* **Brief**: Copy out all lines in the data below containing the string "tree".

Saved data entries:
Content starts
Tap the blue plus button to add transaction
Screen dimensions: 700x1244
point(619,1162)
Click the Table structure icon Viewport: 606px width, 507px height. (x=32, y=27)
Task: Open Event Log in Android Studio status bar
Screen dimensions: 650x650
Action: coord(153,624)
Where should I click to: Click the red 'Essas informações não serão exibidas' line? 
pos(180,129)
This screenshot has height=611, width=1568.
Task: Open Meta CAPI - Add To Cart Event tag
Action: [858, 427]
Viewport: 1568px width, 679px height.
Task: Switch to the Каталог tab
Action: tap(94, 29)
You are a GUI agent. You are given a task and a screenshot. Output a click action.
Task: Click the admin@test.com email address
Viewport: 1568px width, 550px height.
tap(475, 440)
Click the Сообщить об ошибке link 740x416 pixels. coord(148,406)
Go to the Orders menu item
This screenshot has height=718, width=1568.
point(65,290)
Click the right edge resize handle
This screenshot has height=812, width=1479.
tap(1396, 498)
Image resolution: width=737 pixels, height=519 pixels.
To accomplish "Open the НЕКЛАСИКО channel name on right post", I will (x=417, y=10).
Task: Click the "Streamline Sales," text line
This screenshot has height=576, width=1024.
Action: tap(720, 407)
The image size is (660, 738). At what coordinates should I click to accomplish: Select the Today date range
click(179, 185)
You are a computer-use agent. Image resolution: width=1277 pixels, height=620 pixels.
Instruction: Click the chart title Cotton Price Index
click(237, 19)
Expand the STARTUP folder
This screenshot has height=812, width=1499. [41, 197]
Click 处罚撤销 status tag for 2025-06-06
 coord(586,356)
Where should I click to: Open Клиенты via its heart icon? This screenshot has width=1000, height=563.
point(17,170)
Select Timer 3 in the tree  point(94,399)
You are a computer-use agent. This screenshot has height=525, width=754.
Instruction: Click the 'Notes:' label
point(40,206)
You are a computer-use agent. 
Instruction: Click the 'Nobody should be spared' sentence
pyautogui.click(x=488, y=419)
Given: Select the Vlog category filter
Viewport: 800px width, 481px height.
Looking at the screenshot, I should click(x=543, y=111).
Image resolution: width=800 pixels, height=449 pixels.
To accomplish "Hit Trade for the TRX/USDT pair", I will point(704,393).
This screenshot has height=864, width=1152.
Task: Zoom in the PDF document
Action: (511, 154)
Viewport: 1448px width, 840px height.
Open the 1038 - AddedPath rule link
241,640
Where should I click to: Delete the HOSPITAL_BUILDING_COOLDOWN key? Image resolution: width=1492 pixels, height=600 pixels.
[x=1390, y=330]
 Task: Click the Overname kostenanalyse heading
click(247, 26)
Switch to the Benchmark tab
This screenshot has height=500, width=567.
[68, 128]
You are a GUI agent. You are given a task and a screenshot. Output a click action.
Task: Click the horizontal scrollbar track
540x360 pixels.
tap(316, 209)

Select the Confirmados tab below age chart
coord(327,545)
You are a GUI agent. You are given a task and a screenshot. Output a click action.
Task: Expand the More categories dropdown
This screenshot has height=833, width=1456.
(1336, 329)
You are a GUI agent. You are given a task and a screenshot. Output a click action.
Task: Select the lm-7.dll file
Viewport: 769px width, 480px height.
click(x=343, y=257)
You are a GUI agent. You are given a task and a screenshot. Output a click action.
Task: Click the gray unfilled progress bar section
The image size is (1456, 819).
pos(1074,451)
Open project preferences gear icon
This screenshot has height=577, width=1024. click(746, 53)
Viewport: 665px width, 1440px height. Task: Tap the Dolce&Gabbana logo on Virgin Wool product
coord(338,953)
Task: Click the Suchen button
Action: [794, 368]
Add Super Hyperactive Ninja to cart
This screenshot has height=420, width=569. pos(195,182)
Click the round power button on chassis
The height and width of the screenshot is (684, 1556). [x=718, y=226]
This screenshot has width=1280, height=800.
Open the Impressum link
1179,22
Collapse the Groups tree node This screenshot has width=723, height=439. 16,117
Content ends
* **Reply**:
Select Timer 3 in the tree  point(94,399)
Collapse the Groups tree node This screenshot has width=723, height=439. 16,117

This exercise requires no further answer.